[Given data]
┌────────

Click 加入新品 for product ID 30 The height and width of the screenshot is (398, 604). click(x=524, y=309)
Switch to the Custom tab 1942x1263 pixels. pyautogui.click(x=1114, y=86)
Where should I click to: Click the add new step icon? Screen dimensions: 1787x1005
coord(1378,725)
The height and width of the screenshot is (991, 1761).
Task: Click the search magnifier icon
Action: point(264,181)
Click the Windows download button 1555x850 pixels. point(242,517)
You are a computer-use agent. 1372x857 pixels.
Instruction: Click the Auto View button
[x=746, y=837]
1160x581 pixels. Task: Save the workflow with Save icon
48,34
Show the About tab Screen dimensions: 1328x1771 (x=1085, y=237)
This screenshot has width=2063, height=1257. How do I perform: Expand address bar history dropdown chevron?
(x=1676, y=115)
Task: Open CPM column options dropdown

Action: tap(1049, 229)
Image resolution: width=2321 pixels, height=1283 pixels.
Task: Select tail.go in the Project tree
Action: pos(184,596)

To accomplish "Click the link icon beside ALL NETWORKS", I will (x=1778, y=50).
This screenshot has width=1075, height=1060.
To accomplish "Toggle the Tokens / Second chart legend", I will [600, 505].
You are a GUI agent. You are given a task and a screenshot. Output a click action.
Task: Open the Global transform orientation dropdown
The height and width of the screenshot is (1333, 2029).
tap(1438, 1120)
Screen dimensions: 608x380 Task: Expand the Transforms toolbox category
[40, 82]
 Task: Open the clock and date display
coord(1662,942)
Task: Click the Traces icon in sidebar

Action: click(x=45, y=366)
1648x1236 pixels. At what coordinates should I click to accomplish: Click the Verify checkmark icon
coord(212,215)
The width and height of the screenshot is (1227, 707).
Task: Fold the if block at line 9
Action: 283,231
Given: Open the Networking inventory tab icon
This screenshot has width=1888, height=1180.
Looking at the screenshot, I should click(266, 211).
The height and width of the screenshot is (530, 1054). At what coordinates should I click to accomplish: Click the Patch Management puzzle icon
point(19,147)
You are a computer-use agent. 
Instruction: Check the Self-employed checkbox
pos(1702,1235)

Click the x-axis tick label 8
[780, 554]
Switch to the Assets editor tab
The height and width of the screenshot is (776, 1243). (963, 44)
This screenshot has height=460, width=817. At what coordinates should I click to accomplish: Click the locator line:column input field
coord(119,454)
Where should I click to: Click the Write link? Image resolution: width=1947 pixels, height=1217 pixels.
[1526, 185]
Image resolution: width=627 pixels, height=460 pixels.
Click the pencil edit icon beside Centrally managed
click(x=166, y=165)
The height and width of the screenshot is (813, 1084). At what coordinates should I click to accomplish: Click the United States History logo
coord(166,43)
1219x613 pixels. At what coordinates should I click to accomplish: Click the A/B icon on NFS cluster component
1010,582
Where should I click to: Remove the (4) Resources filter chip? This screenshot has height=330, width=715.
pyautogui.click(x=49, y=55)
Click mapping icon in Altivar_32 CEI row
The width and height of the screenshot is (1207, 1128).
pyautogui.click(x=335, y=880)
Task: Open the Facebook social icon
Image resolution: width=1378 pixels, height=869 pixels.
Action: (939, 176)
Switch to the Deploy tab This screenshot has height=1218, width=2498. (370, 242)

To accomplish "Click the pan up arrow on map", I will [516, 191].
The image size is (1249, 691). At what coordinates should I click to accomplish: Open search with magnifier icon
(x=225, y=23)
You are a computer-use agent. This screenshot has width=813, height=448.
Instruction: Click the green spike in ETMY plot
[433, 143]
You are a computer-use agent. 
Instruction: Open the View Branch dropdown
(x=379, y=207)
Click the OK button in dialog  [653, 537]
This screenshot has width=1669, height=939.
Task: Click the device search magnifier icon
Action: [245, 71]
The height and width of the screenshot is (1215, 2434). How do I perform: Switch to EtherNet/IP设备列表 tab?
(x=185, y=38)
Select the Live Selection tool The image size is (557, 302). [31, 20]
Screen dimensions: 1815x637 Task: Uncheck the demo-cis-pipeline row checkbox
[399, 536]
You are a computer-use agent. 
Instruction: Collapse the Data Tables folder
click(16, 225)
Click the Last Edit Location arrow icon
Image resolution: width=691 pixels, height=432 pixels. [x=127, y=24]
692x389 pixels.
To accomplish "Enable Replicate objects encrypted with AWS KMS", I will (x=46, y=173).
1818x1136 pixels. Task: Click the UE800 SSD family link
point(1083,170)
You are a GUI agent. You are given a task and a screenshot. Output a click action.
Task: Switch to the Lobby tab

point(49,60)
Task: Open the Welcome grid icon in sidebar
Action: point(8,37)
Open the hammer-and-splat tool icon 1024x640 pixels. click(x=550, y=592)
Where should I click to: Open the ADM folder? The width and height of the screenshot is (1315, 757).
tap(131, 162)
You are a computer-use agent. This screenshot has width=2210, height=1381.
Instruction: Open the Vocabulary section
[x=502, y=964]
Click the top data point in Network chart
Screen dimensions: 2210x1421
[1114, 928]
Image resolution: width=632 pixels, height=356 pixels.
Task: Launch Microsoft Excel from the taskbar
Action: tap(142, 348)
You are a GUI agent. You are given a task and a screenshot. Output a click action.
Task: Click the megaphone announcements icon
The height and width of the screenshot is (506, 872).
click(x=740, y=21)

└────────

[Task requirements]
Wherever the word "chart" appears in a line of the data above, copy that line.

[Result of the exercise]
To accomplish "Toggle the Tokens / Second chart legend", I will [600, 505].
Click the top data point in Network chart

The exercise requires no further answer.